▶ [What is needed]: Every line of the listing belongs in your answer exactly as written; the images do not.

__________________________________________________

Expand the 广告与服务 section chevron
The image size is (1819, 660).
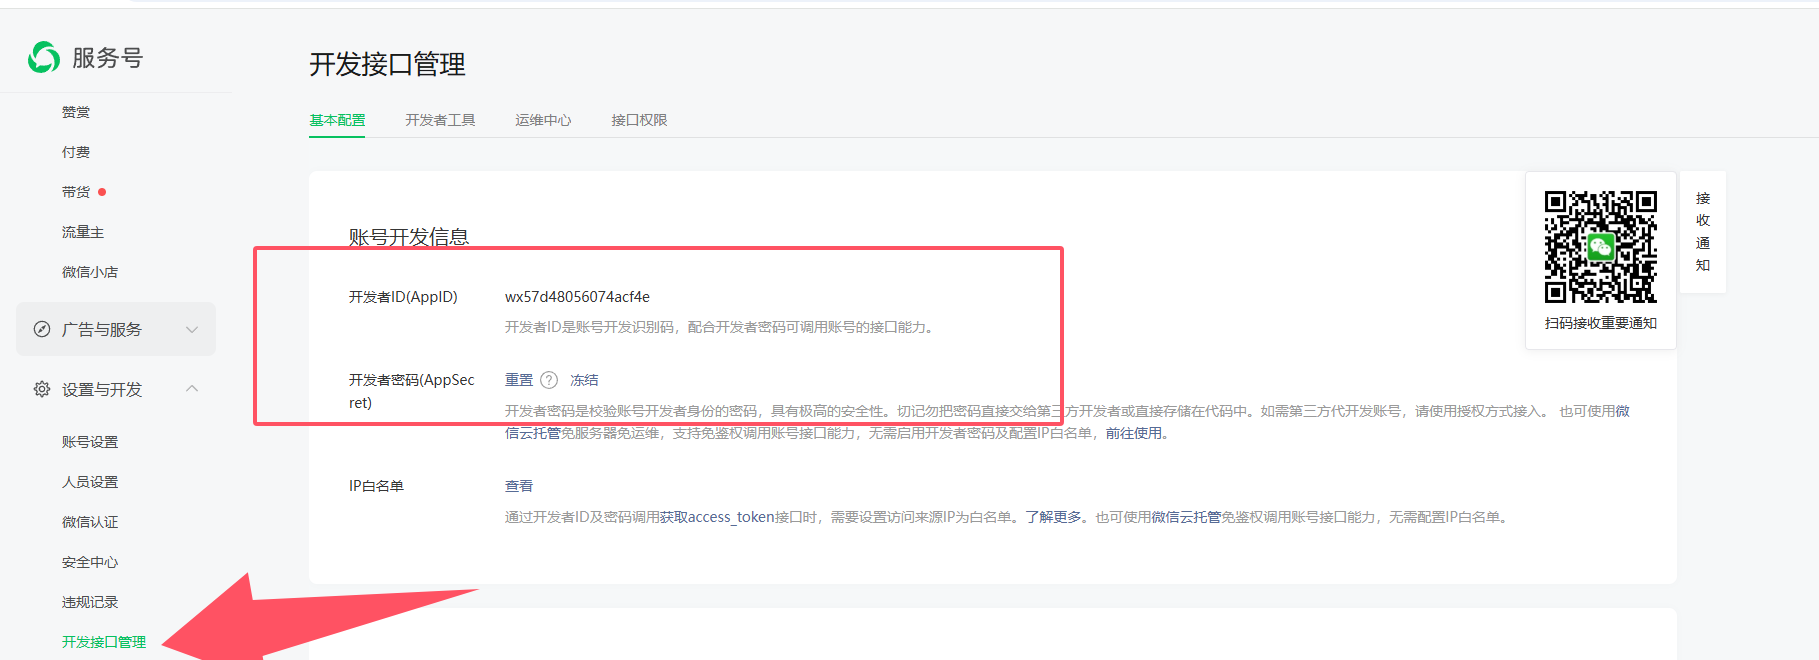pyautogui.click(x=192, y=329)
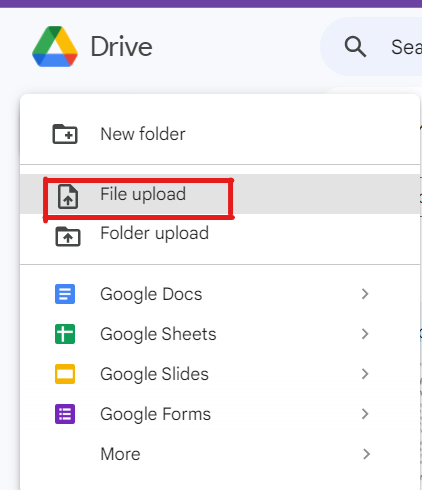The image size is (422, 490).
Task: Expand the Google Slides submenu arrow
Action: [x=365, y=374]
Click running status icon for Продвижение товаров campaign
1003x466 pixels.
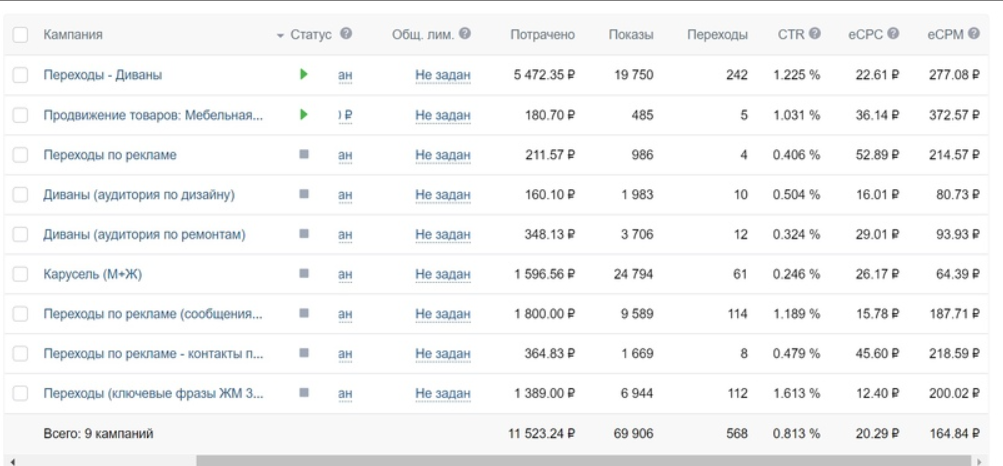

__________________________________________________

▶ [Your response]:
Expand the 广告与服务 section chevron
The image size is (1819, 660).
pyautogui.click(x=192, y=329)
The image size is (422, 490).
Task: Expand the Google Slides submenu arrow
Action: [x=365, y=374]
Click running status icon for Продвижение товаров campaign
1003x466 pixels.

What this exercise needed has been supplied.